> [WHAT THIS EXERCISE ASKS]:
1) Rewrite the article on California's electric-car goals between "Muehlegger and Rapson" and "EVs is key.", inclusive, replacing "cost-effective" with "affordable".
2) Write the next part of the article on California's electric-car goals, picking up right after its final sentence.

> [ARTICLE]:
○ ○ ○

California politicians have been tasked (paywall) by executive order with the herculean job of getting 5 million new electric cars on the road by 2030, 14 times more than are there today. The big question is how much it will cost. Based on a working paper (paywall) published by the National Bureau of Economic Research this month, lawmakers may not love the answer.
Two economists at the University of California-Davis answered the question by analyzing the Enhanced Fleet Modernization Program, which offers rebates for lower-income drivers in certain parts of California to trade in old polluting cars for cleaner vehicles or transit passes. Because the program has strict eligibility criteria for who qualifies as a “lower-income” buyer, co-authors Erich Muehlegger and David Rapson say it’s the first empirical trial to reveal how much incentives for electric vehicles (EV) affect the buying habits of low- to middle-income drivers, rather than the typical upper-crust demographic.
That gave them clear data on how much subsidies on EV buying habits affect the lower end of the market, a segment critical to hitting greenhouse-gas emission targets. The good news is that all of the subsidies go into buyers’ pockets, and a few thousand dollars can have a big effect: a 10% reduction in price increased demand in the target demographic by 39%.
The bad news is that scaling up the program to reach California’s goals—to put 1.5 million electric cars on its roads by 2025, and 5 million by 2030—could cost $9 billion to $14 billion over the next decade. The high end of that estimate is equivalent to about 10% of the state’s general fund (although the clean car program draws on separate climate funds, not general tax revenue).
Muehlegger and Rapson say their study isn’t meant to warn California off its ambitions. Instead, they want politicians to consider the most cost-effective way to achieve their goal. First, understanding what it takes to get car owners out of their gas guzzlers and into EVs is key.
California goes first
The Golden State will almost certainly be the first state to electrify the majority of its vehicles. EVs sold in California already account for about 10% of the state’s car sales (and 50% of all those sold in the US). It must do this to meet its target to make the economy carbon neutral by 2045. The main problem is cars, the source of 41% of the state’s greenhouse gasses.

○ ○ ○

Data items
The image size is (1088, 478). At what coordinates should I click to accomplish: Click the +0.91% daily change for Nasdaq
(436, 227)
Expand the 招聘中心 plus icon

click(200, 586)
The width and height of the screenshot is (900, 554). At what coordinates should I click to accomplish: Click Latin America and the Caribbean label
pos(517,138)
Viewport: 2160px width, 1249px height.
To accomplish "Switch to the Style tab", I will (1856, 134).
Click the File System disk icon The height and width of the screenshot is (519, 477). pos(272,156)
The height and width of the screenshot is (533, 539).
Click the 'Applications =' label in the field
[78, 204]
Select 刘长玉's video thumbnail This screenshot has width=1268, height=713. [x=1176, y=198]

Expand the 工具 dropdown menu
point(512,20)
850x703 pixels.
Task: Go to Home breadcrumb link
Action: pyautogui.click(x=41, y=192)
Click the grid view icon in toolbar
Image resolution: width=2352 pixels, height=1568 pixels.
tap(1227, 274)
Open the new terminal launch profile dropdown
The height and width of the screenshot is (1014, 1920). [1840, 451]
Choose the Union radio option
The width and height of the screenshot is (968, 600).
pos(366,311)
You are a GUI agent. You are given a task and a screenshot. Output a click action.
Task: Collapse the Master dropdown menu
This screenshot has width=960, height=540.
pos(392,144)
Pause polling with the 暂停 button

○ ○ ○

> [TASK RESULTS]:
1)
Muehlegger and Rapson say their study isn’t meant to warn California off its ambitions. Instead, they want politicians to consider the most affordable way to achieve their goal. First, understanding what it takes to get car owners out of their gas guzzlers and into EVs is key.

2)
The power sector began phasing out fossil fuels years ago in favor of wind, solar, and batteries as prices for renewables dropped. EV’s haven’t seen the same price decline. Rapson suggests two other options, if direct rebates become too expensive. One is a revenue-neutral “feebate” in which cleaner cars are subsidized with taxes on gas guzzlers. The second is a perennial favorite among economists: a carbon tax. “Why not place a significant price on carbon that reflects global warming damages,” Rapson writes, and let the market invest in the cheapest way to solve it.
“A high carbon tax would be very effective at reducing carbon, but it’s politically untenable,” says Daniel Sperling, director of the Institute of Transportation Studies at Davis. That’s why, he says, California is instead expanding a number of market-based funding sources already bringing in billions of dollars.
The first is the state’s cap-and-trade system, the fourth largest in the world. The system caps emissions from about 450 businesses—mostly large electric power plants, industrial plants, and oil-and-gas companies—that are responsible for most of California’s greenhouse gasses. Firms must buy credits each year for any emissions over the limit. After a slow start, sales from the program now bring in nearly $700 million per quarter.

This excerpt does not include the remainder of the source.